Nesse momento final ocorre um movimento parecido com o Prenome Walter, porém de uma maneira mais transparente a narrativa. O futebol perdido de Juninho é uma reação alegórica direta da sua entrevista. Por vezes o humor se dá por uma reação direta ao texto, outras horas por contraste e oposição, mas ainda sim mais relacional com a narrativa. É também nesse momento quem é a mulher que aparece constantemente para ele e o nome de Rosilene é revelado. A relação do futebol desengonçado e caricato se desenvolve em um pênalti sofrido, onde Juninho fica com o corpo estendido no chão. Após isso, em um ato levemente sórdido e bobo de um jeitinho brasileiro, na hora da cobrança, levanta subitamente e faz o gol. O gol aqui é conquista duplamente material e ideal. Na entrevista revela Rosilene na promessa de um gol.

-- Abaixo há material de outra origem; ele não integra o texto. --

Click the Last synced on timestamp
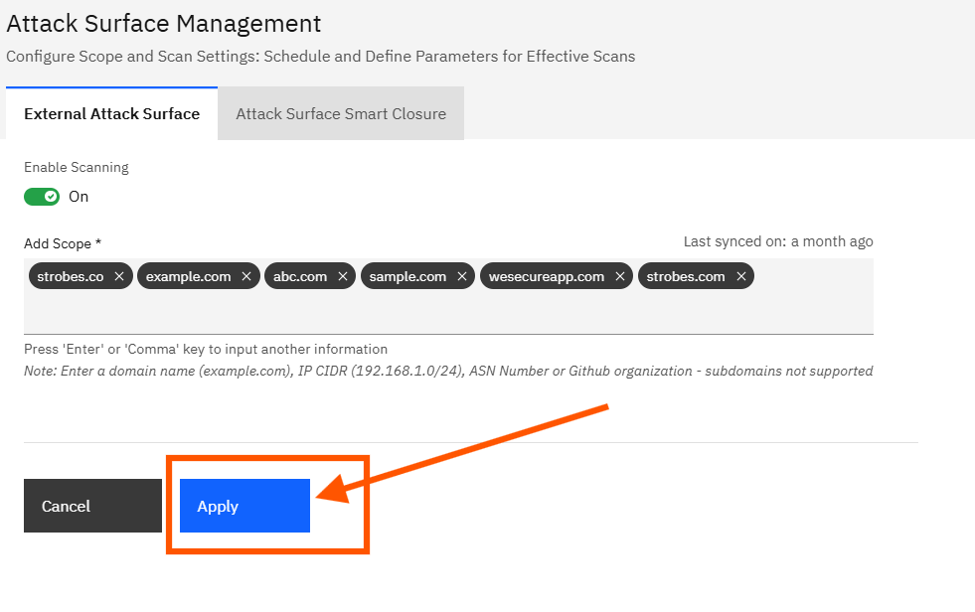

O gol é feito e a possibilidade de continuar o sonho de jogador ganha força e de certa forma a possibilidade de um reencontro com Rosilene. O gol depois de tantas quedas é uma forma de continuar e prosseguir. A força de continuidade dessa conquista também se evidencia com a cena final, onde Juninho lava e estende a roupa para secar.

Elementos como o corpo estendido no chão ao trovador presente no filme, conversam e refratam a música popular brasileira de artistas como João Bosco e Aldir Blanc com a característica de crônica presente nas músicas de Adauto Santos e Paulinho da Viola em uma associação folclórica ao trabalhador masculino com suas relações amorosas ao futebol. Assim como as suas complexidades. As narrações cotidianas e analogias presentes principalmente nas músicas de Aldir Blanc e João Bosco se relacionam  fortemente com os últimos dois filmes.

Nesses filmes, o futebol se exibe como um índice de presença arraigada ao popular e se envolve em um caminho profundamente simbólico. Este poder simbólico do futebol na cultura brasileira pode ser tratado como foco, no caso de Coração Migrante e Prenome Walter, ou tangente como no caso de A Chinesa de Riad. Através desses dois caminhos, os filmes contemplam a atração folclórica desse esporte em uma arte com características populares. 

 

(1) Bomba Patch é a modificação mais popular de um jogo virtual de futebol. A modificação é do jogo Pro Evolution Soccer 6 (PES) de Playstation 2.